I am working on setting up a fragment screen. I am able to successfully immobilize the protein on various chips (NTA capture, NTA couple+capture, SA chip) at various densities (1000-8000 RUs). The protein is active in solution: binding of various small molecules by DSF and ITC give thermal shifts/KDs in the expected range. However, once immobilized onto the chip, I see at best 6-8% surface activity which is insufficient to run a fragment screen.
Has anyone else come across a situation where the protein is active in solution but not when immobilized on the chip? Any suggestions for how to get this assay to work?
Here are a few things I have tried:
1. different constructs:
shorter and longer versions of the same protein
3. different temperature
25C, 37C, 15C
4. different buffers
This is really puzzling since the tags should not interfere with the protein activity. Here some thoughts:
Biotinylation can take place at the binding site inhibiting subsequent analyte interaction but that is not expected with the HIS-tag.
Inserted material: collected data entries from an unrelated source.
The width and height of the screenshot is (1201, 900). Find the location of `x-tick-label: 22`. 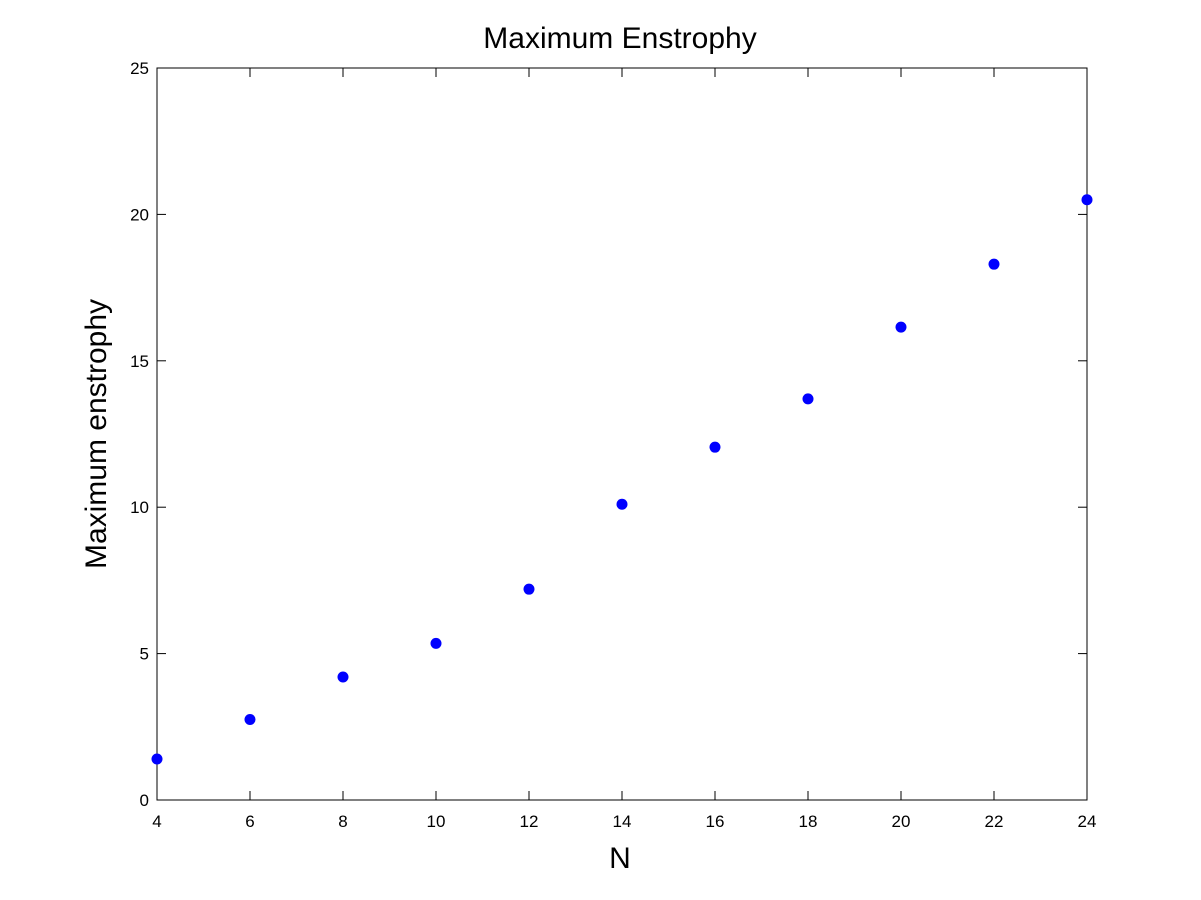

x-tick-label: 22 is located at coordinates (994, 822).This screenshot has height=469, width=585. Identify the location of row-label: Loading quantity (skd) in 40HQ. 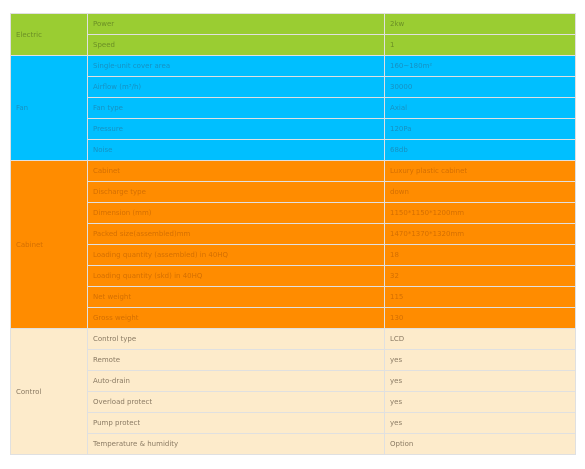
(236, 276).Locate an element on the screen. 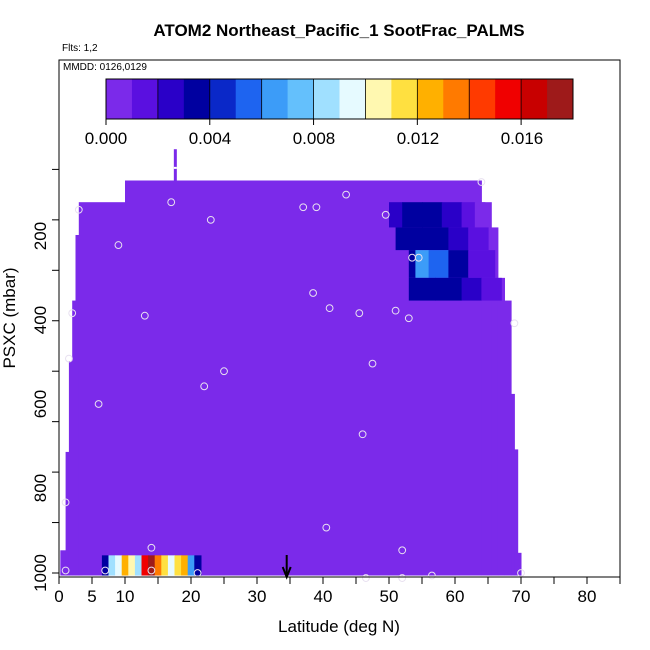  x-tick-label: 70 is located at coordinates (522, 596).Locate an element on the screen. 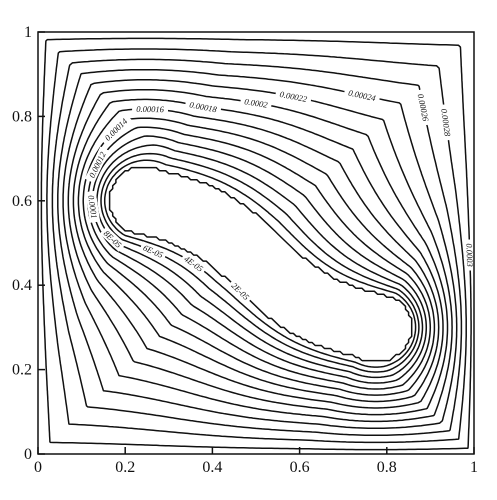 The height and width of the screenshot is (500, 497). contour-label-text: 0.0003 is located at coordinates (470, 255).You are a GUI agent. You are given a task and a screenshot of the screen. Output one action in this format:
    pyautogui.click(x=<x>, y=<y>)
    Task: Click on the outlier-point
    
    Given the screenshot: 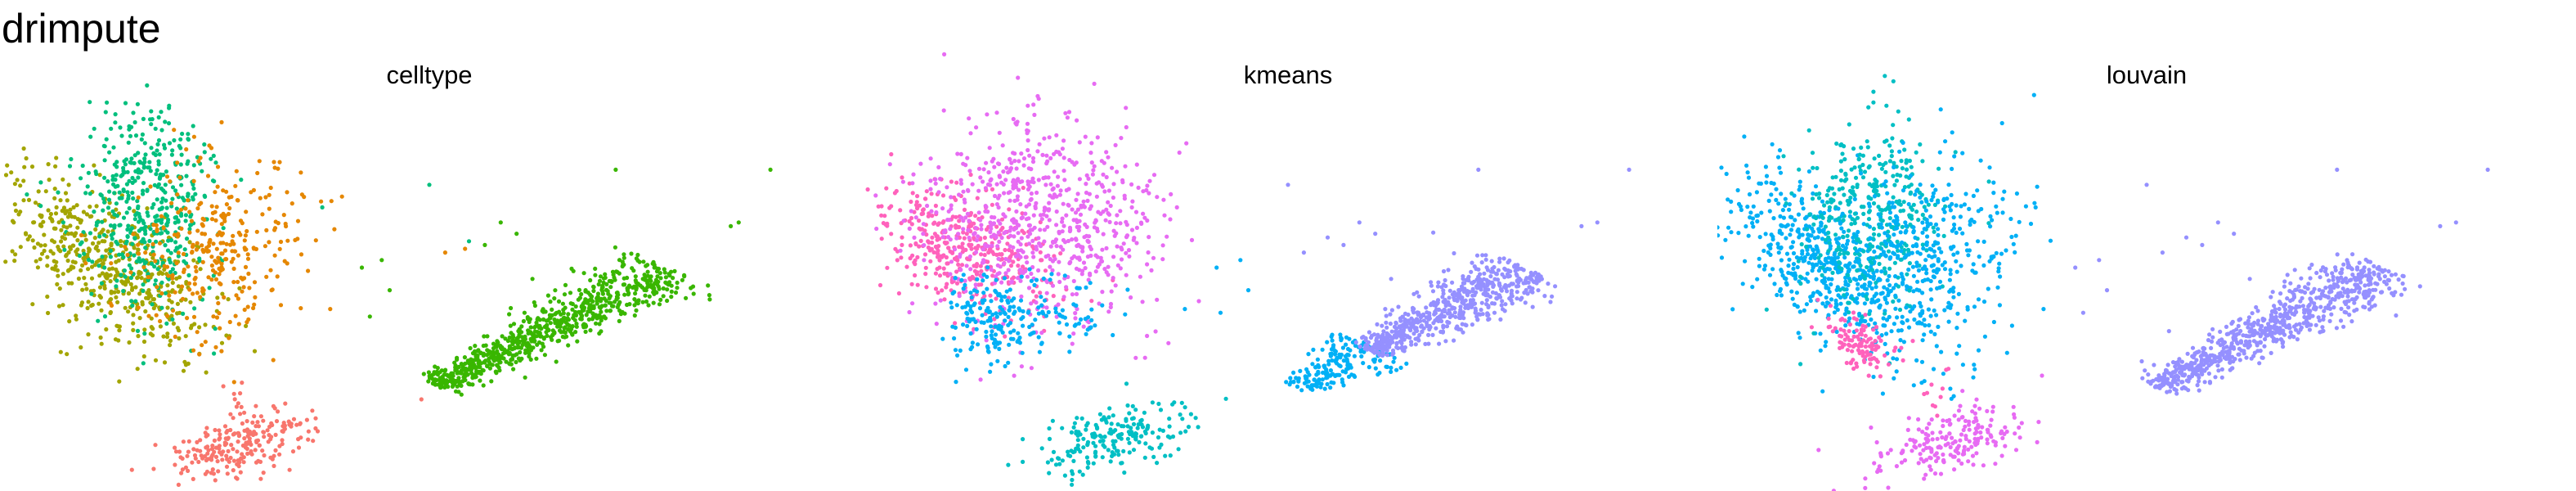 What is the action you would take?
    pyautogui.click(x=911, y=212)
    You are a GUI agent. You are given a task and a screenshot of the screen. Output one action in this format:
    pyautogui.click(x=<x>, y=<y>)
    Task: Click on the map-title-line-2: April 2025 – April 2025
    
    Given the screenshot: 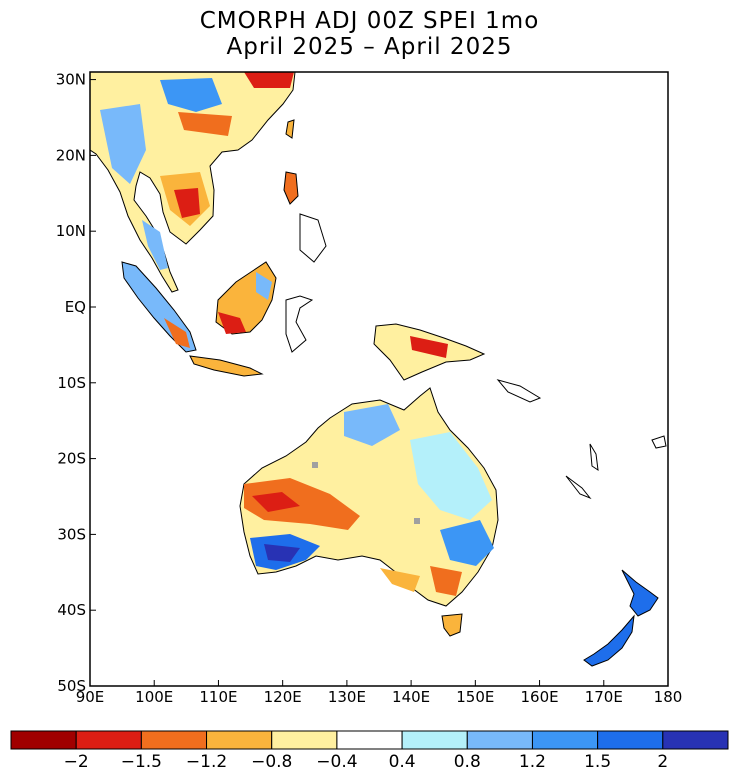 What is the action you would take?
    pyautogui.click(x=370, y=47)
    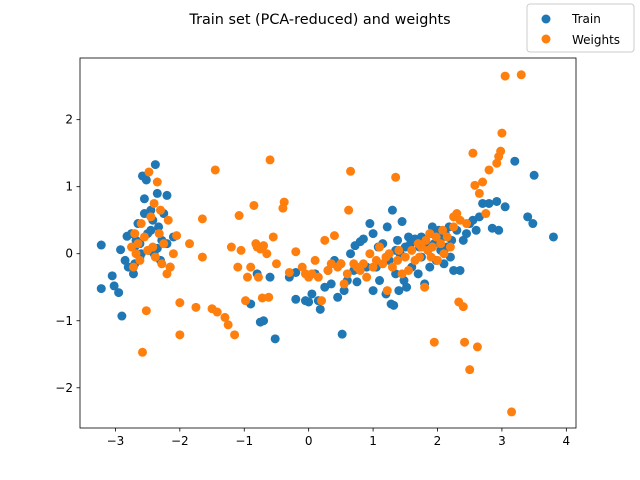  What do you see at coordinates (64, 388) in the screenshot?
I see `y-tick-label: −2` at bounding box center [64, 388].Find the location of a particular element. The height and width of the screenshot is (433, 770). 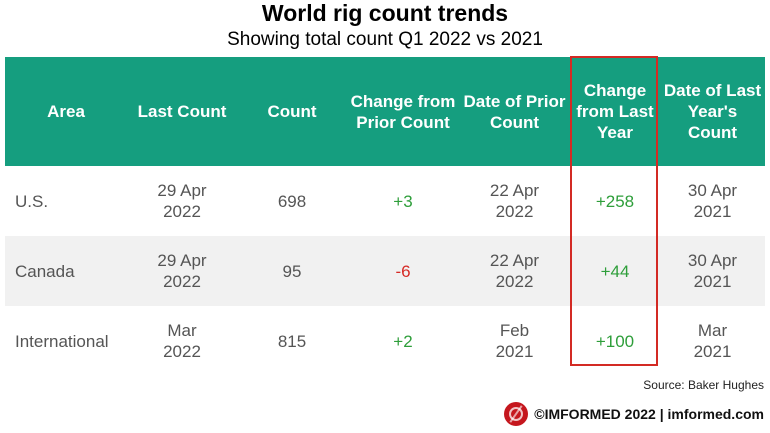

cell-value: Feb 2021 is located at coordinates (514, 341).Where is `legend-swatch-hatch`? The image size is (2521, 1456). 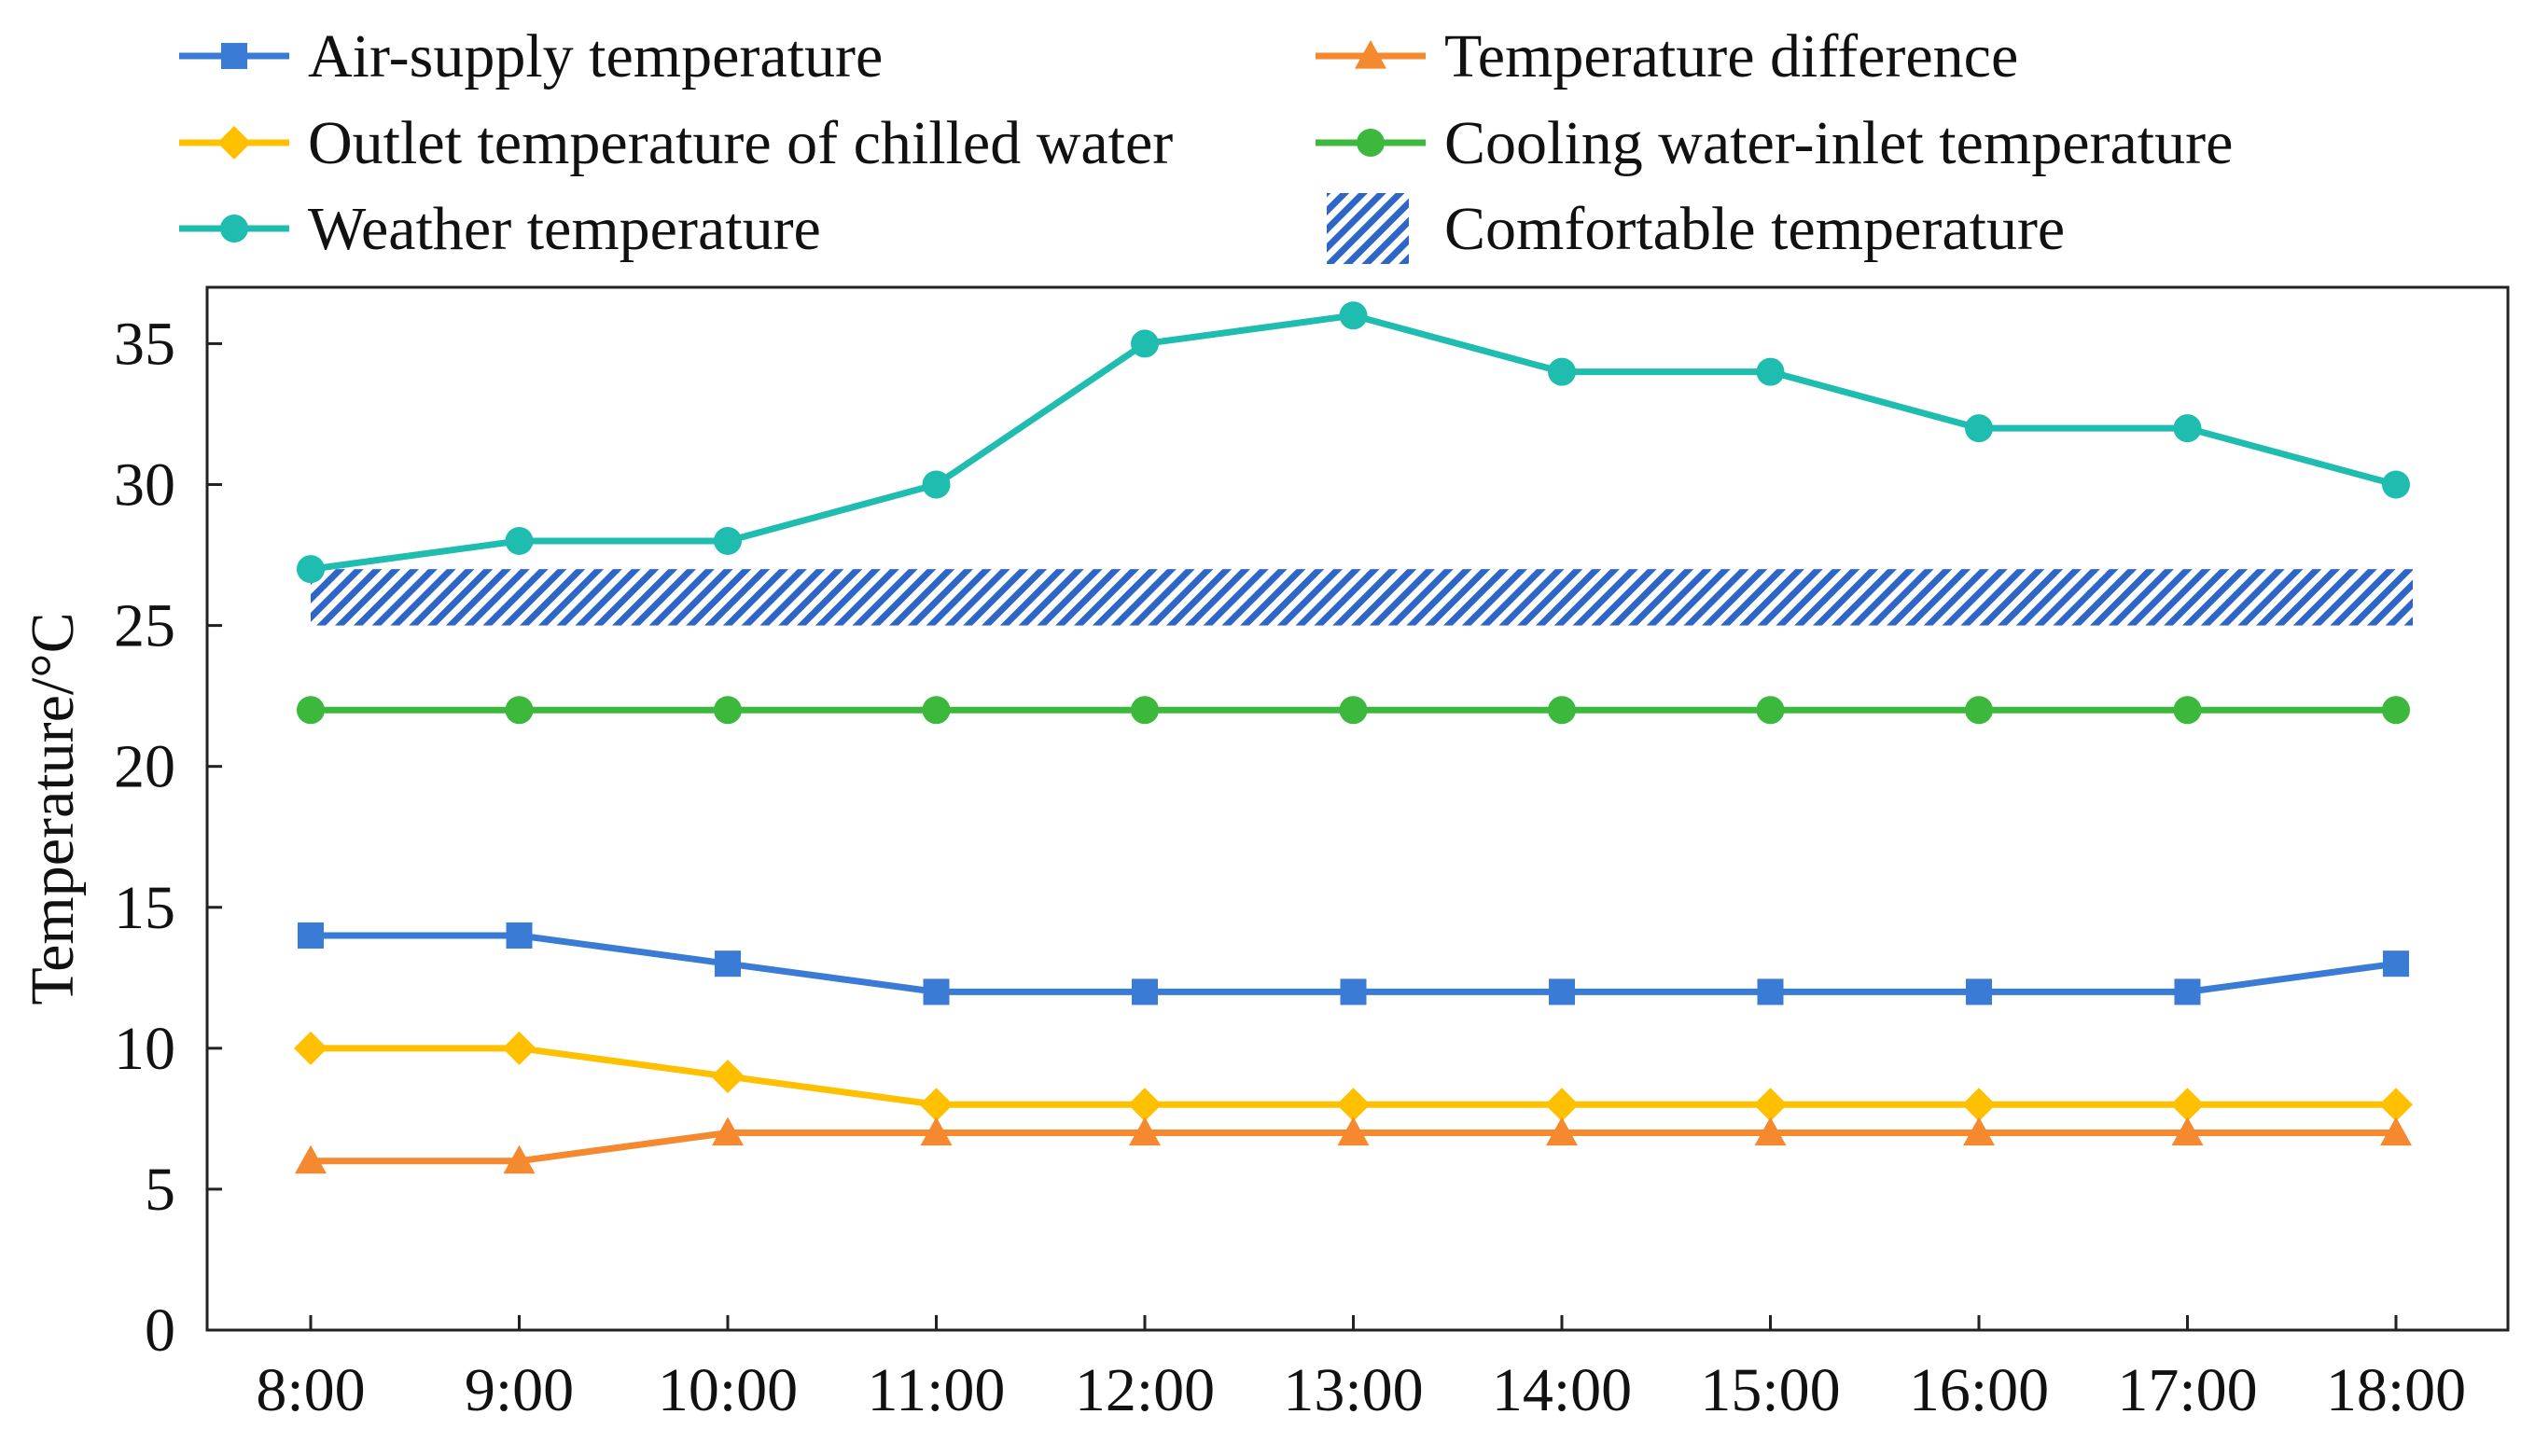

Sometimes there is a negative correlation between amount of immobilized ligand and ligand activity (Zhao, Gorshkova, Fu and Schuck; A comparison of binding surfaces for SPR biosensing using an antibody–antigen system and affinity distribution analysis; Journal/Methods; (59) 328-335; 2013) meaning that there is an optimum in the ligand immobilization.
Maybe you can immobilize the protein while already interacting with an analyte. In this way the binding site is 'protected' during the immobilization.
Could it be that the dextran is interacting with your protein and thus 'inactivating' it?
I found one publication about heparin immobilization in various ways resulting in different surface activities. (Osmond, Kett, Skett and Coombe; Protein-heparin interactions measured by BIAcore 2000 are affected by the method of heparin immobilization; Journal/Analytical Biochemistry; (310) 199-207; 2002).